Wallersteins These lautet: Eine strukturelle Krise hat zu Beginn des 21. Jahrhunderts die Zentren der Weltwirtschaft erreicht. Die von der mächtigsten Militärmacht USA und den Profiteuren der Weltwirtschaft dominierten Beziehungen zwischen Nord und Süd sind gerade dabei, ihr Gleichgewicht zu verlieren und ins Chaos zu stürzen. Die liberalistische Ideologie, das moderne, für die Kapitalverwertung unabdingbare Staatensystem sowie die Wohlfahrtsprojekte für die Zentren der Weltwirtschaft haben ihre Glaubwürdigkeit verloren... Die Schwächung des Staates, ist Wallerstein überzeugt, führt die großen Akkumulateure direkt in die Krise.
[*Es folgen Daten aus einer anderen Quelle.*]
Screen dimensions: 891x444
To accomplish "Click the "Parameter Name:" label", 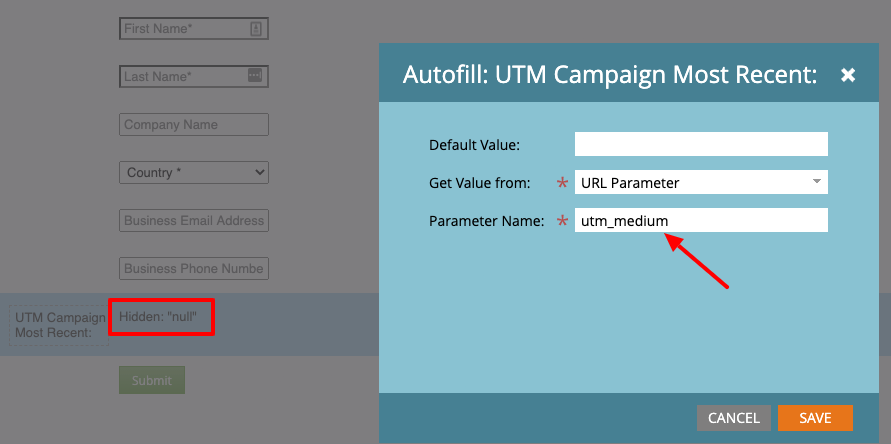I will point(486,221).
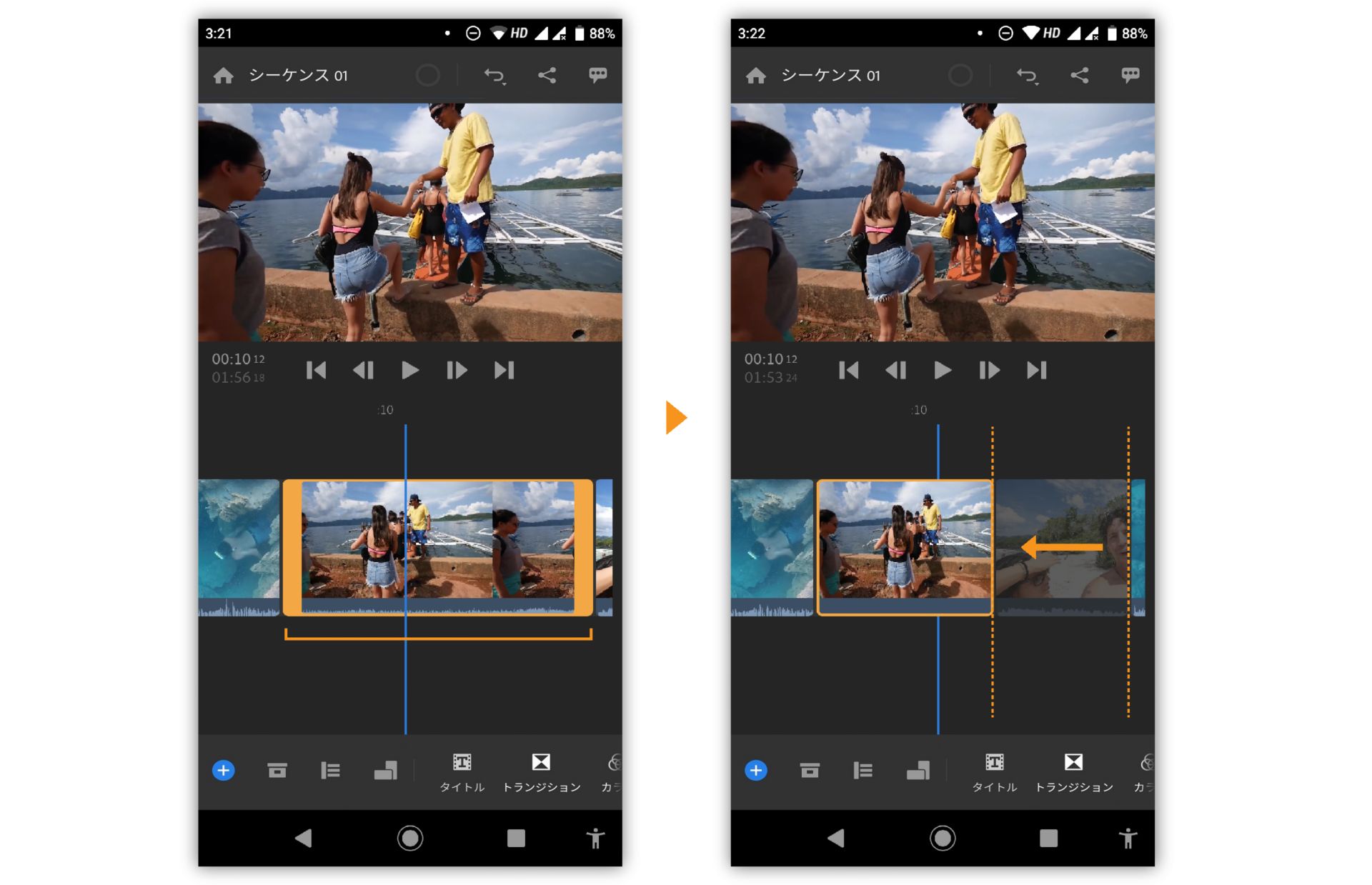Image resolution: width=1372 pixels, height=885 pixels.
Task: Tap the right orange trim handle of selected clip
Action: point(584,546)
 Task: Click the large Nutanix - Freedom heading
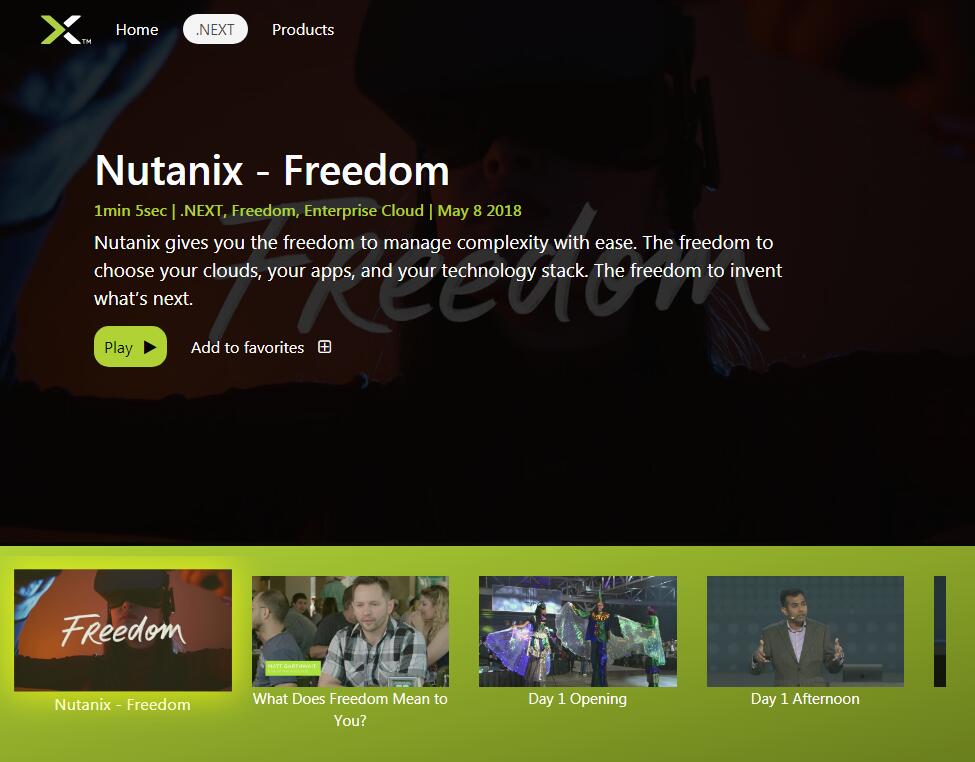coord(272,170)
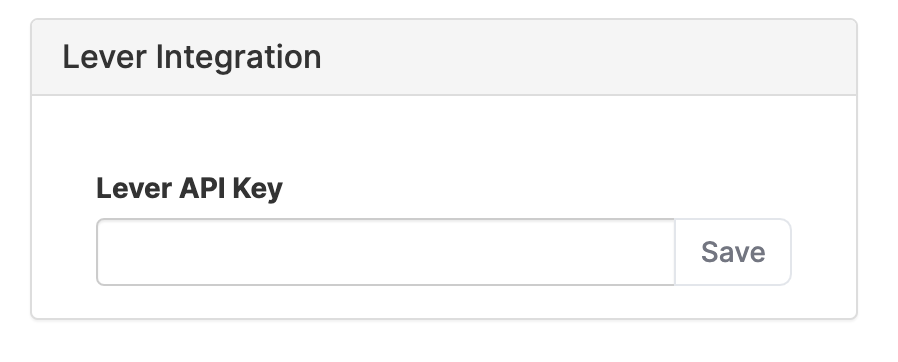Screen dimensions: 898x362
Task: Click the blank API key entry box
Action: coord(385,252)
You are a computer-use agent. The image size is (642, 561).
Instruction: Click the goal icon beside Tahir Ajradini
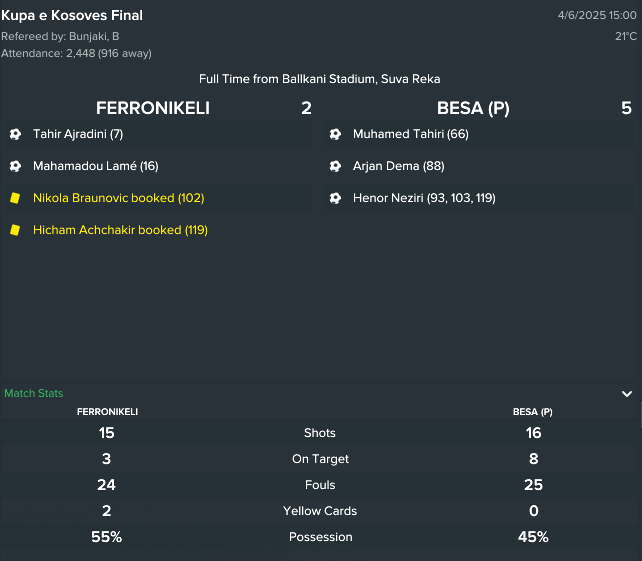click(15, 134)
Dies ist die historische Chance für ein besseres, ein gerechteres Wirtschaftssystem.
Rezensionsnotiz zu
Frankfurter Rundschau, 01.07.2002
Immanuel Wallerstein sucht nach Alternativen zu utopischen Gegenentwürfen und findet sie in dem, was er "Utopistik" nennt. Produktiv gemacht werden soll dafür die Lektüre der Geschichte, die Erkenntnis der "langlebigen geschichtlichen Strukturen" (nach Fernand Braudel). Seine These: das Weltsystem befindet sich im Umbruch, das Chaos droht. Der Rezensent F.O. Lui stellt fest, dass Marx bei dieser Prognose nicht allzuweit ist, weist aber auf das Systemdenken Wallersteins hin, das auch scheinbar einschneidende Veränderungen als Säkulartrends langer Dauer entschärft: Stabilität durch Wandel ist in der Regel die Folge, nicht die Revolution des kapitalistischen Systems. Der Liberalismus jedoch sei heute in eine gefährliche Krise geraten, das System geschwächt. Der Vorteil (aus revolutionärer Perspektive): kleine Impulse können nun große Veränderungen bewirken. Wallerstein sieht - utopistisch auf diese Art - die Möglichkeit einer "materialen Rationalität" heraufziehen, F.O. Lui erkennt in der Anti-Globalisierungsbewegung durchaus eine Bestätigung der Prognose.